FRAGMENTO:
---

Están los libros, claro: libros verticales; libros de cansancio diagonal; libros horizontales como puentes de otros libros como puentes; volúmenes pequeños que asaltan vacíos en un delirio barroco de dominar todo espacio; libros en doble fila, en triple fila, en un colosal derrumbe de pirámide maya; libros en cajas de cartón, abiertas cual fosas comunes en las que hijos zafios han enterrado la biblioteca muerta del padre o de la madre incomprendidos.

Hay libros nuevos, árboles de bonsái que aún no han abierto sus hojas. Reluce el éxito de moda, el volumen gordo, hamburguesado y fácil que tantos ingieren con el placer borrego de las comidas rápidas (hay pecados que incorporan el castigo). Los leen gentes de envidiable ingenuidad: las que creen que la justicia está en las leyes; la belleza, en el cuerpo, y la elegancia, en la ropa (está en la conversación).

En democracia postrera, conviven el libro en rústica —Sancho de las letras de edición tan pobre que ni es dueña de sus actos— con el volumen suntuoso que conoció mejores tiempos y que aún se alza como un duque que perdió al póquer su vajilla de plata. Pervive también el libro hecho para el tacto antes de la traición del offset, impreso en papel amarillo y tibio: la clase de papel cremoso sobre el cual grullas de plomo dejaron mínimas huellas de letras.

---

(Registros de una colección)
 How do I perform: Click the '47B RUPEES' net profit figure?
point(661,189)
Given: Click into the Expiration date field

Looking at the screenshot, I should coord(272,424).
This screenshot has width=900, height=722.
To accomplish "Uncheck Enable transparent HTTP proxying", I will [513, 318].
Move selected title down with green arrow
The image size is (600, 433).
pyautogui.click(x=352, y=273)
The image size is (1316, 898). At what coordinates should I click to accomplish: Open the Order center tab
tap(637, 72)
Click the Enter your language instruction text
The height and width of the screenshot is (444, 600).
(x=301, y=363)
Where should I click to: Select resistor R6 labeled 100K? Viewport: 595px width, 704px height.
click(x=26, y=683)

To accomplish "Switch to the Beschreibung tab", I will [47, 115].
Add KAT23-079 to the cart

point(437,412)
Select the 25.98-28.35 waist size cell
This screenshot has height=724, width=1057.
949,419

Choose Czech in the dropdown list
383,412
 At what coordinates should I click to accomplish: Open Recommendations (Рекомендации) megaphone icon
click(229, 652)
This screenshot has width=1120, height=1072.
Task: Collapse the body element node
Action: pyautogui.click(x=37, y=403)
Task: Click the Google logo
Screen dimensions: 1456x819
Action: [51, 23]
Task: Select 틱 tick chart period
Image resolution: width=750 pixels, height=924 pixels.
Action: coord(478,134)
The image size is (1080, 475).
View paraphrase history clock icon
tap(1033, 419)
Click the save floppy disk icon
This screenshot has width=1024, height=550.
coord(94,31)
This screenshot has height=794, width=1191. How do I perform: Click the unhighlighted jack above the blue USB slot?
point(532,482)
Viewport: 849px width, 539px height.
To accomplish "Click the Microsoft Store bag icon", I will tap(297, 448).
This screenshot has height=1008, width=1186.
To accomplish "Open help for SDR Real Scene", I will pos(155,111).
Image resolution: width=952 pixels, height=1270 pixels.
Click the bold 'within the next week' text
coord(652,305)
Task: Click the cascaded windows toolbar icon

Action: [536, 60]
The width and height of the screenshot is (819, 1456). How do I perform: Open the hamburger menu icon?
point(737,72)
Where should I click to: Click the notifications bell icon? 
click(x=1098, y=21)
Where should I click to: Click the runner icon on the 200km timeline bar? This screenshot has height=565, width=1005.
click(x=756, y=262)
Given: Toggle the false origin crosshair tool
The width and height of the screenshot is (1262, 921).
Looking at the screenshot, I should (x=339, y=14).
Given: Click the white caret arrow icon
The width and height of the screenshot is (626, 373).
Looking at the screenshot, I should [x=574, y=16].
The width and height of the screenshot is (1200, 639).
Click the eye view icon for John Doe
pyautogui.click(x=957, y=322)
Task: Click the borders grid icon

---

Continúa el fragmento sobre los libros a partir de su última oración, con el mismo estilo.

De todos, los conmovedores son los ejemplares leídos con pasión o brusquedad. Son los desgarrados, los intensos, los de sangre coagulada en tinta; los libros de una aspereza pálida y sin jugo; los reducidos a fibras secas por la relectura avariciosa. Esta es la legión de los quebrados; pero entre ellos hay también triunfantes pues, a veces, una lectura violenta es la batalla que un libro gana sobre un lector agradecido.

Alzo la mano; tomo un viejo libro de Álvaro Cunqueiro (cualquier libro de Álvaro Cunqueiro) y leo: «La tórtola espera que un rayo de sol la toque antes de decidirse a resucitar el mundo con su canto». Una sentencia admirable puede justificar un libro, como el martirio salva al pecador. Aquello es arte; pero ¿y los autores olvidados, quienes publicaron libros que los vencidos por la vida leen como espejos? (Yo amo a los fracasados porque hay que amar al prójimo como a uno mismo, y viceversa.)

Este es el tema clásico del ubi sunt? ¿Dónde están los que trajeron al mundo tantos libros inútiles, que naufragaron en reventas, asilos confusos donde mueren su larga muerte de olvido las obras que nadie quiso? ¿Dónde están los que ansiaron huir del anonimato que ya se había acostumbrado a ellos?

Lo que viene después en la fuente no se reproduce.